AUGUSTA — The Maine Department of Health and Human Services announced Friday that it is terminating a nearly $1 million contract with a group hired to study Maine’s welfare system.

“We determined there was value contained in the content that was produced under this agreement,” according to a statement released by the department. “But serious problems with citations in the text of two reports warranted both financial penalties and an end to future work to be performed under the contract.”

DHHS says it will levy a 40 percent penalty for the most recent “Baseline Analysis” report from the Alexander Group. The $145,153 penalty will be withheld from a payment due to the group. DHHS also plans to issue a 25 percent penalty for the “Medicaid Expansion Analysis.” That $27,000 has been returned by the group.

“The controversial contract with the Alexander Group has been an egregious waste of taxpayer dollars,” said Maine House Speaker Mark Eves, D-North Berwick. “The governor and his administration must be held accountable for using state and federal funds meant for struggling families and hungry children to pay for campaign talking points.” 

Eves added, “It’s a relief to see the contract has finally been canceled. It should have never been issued in the first place. Maine people deserve a full refund. Anything less is not good enough.”

Gov. Paul LePage told reporters Thursday that DHHS Commissioner Mary Mayhew was in talks with Gary Alexander, president and CEO of the Alexander Group. The company was hired to analyze Maine’s public welfare and health care benefit programs and make detailed suggestions that would help save the state money.


LePage in May suspended payments to the company after Alexander acknowledged portions of the five-part study he delivered to the state contained plagiarized information. The state has paid just over $500,000 for the work, and LePage earlier said the state may seek a refund.

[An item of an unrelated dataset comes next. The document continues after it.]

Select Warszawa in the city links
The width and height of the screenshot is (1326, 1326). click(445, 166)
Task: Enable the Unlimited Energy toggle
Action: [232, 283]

He said Thursday that Mayhew and Alexander were in talks and those talks were progressing. LePage said he met with Mayhew last week and gave her guidelines on negotiating with Alexander but didn’t detail them.

“They have been talking, and I understand that their talks are going well,” LePage said. “If they go well, fine; I won’t have to interfere. If they don’t, then I will have to interfere.”

LePage said he had discussed having a meeting with Alexander but decided against it. He also noted that he didn’t sign the $925,200 no-bid contract awarded in November, although his office did sign off on it. The study was to be done in phases, with a payment made when each part was completed.

The early termination of the contract will result in a total loss to the Alexander Group of $450,400. The total amount paid to the group was $474,760. Of that amount, $239,075 was state funds and $235,685 came from federal funds.

State Political Editor Scott Thistle contributed to this report.